Poynder rightly points out that there is something a contradiction in much journalistic writing about open access, in that it is often not accessible itself (even my LWN.net piece was subscribers-only for a week). And so he's bravely decided to conduct a little experiment by providing the first section of a long essay, and then asking anyone who reads it - it is freely accessible - and finds it useful to make a modest donation. I wish him well, though I fear it may not bring him quite the income he is hoping for.

20 February 2006

Open Business on Open Content

Once more, the indispensable Open Access News takes me somewhere I didn't know I wanted to go. This time it's to a site called Open Business. According to its home page:

OpenBusiness is a platform to share and develop innovative Open Business ideas - entrepreneurial ideas which are built around openness, free services and free access.
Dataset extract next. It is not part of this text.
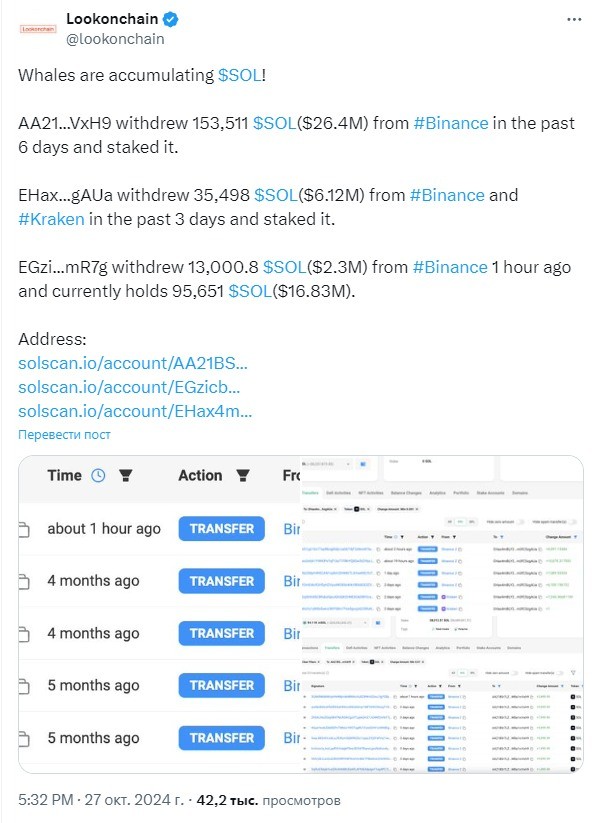Open the #Kraken hashtag

pos(51,219)
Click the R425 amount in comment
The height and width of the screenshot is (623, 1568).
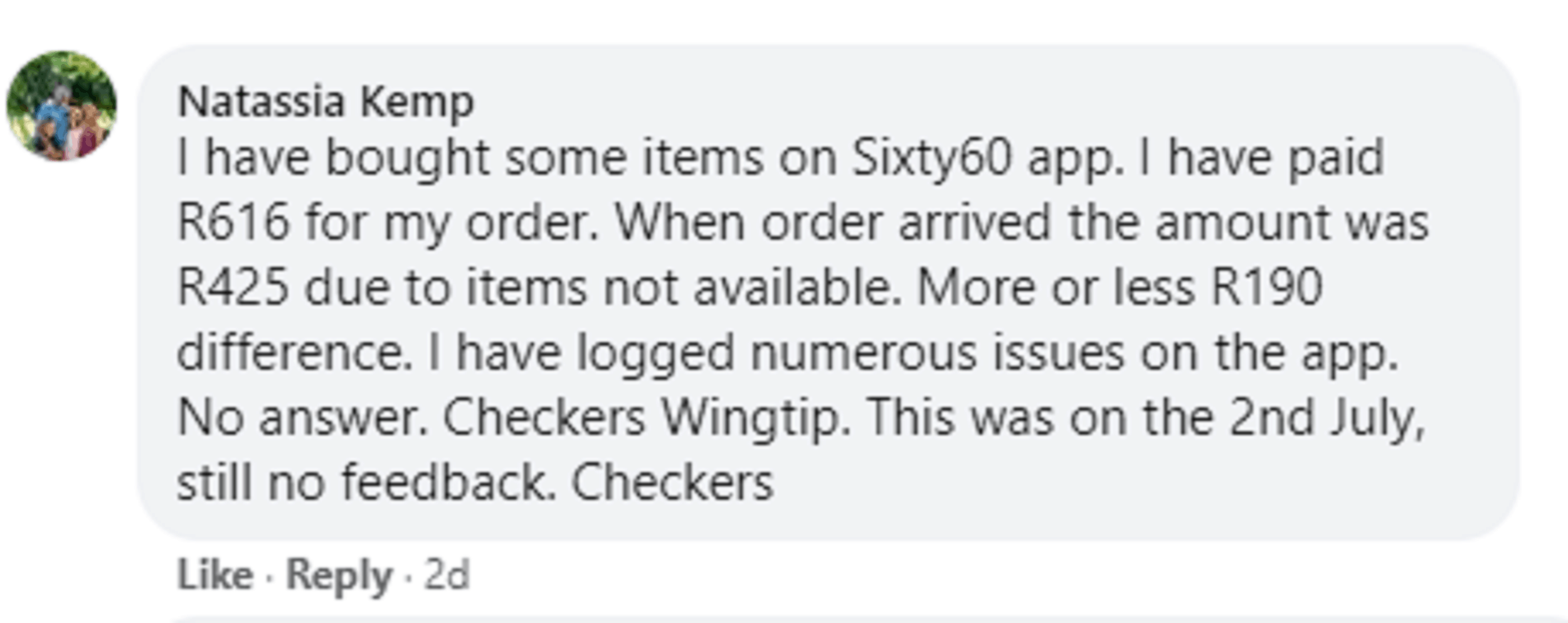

The two main aims of the project are to build an online resource of innovative business models, ideas and tools, and to publish an OpenBusiness Guidebook.

At the moment it seems to be another tripod, with legs in the UK, Brazil and South Africa. Its basic form is a blog, topped off with a dash of wiki.

The link that brought me here led to an interview with Esther Dyson. I have to confess that I tend to find her a little, er, light, shall we say? But this interview was an exception, and she had some interesting background to give on Del.icio.us, in which she was an angel investor.

I'm still not entirely clear what the site is doing - either strategically or structurally - but it has pointers to stuff I wasn't aware of, so it gets brownie points for that if for nothing else. One to return to.